- Opening Delimiter -
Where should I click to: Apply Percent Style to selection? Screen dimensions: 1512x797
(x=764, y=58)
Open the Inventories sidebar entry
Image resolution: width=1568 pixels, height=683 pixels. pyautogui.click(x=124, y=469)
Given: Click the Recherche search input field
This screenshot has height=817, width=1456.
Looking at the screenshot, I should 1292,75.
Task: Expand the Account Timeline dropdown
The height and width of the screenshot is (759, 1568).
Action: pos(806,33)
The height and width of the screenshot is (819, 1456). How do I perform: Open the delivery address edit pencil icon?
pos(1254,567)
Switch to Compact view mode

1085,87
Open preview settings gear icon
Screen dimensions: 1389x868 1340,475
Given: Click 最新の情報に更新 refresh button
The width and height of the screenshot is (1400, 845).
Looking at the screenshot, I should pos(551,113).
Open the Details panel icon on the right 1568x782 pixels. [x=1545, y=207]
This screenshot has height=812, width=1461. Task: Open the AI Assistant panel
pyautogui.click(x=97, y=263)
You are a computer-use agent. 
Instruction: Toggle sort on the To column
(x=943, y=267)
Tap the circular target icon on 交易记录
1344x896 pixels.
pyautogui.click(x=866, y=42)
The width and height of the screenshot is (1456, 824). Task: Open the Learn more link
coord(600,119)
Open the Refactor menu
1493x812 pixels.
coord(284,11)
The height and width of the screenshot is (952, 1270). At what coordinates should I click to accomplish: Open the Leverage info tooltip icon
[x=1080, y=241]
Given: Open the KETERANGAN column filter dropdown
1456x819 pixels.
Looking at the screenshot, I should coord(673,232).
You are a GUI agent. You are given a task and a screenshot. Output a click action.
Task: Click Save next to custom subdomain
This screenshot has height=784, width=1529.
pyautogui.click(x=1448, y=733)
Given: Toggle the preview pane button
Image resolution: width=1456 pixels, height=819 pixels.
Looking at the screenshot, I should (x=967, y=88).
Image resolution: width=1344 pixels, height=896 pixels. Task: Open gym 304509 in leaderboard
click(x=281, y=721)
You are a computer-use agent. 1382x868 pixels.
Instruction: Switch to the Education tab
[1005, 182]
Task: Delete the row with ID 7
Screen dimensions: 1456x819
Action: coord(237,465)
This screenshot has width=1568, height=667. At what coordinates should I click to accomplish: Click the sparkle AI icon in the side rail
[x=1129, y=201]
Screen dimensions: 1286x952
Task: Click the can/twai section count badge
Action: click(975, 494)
- Closing Delimiter -
#### Problem requirements
Report each line in the data that holds the word "computer".

#### Solved problem
You are a computer-use agent. 
You are a computer-use agent. 1382x868 pixels.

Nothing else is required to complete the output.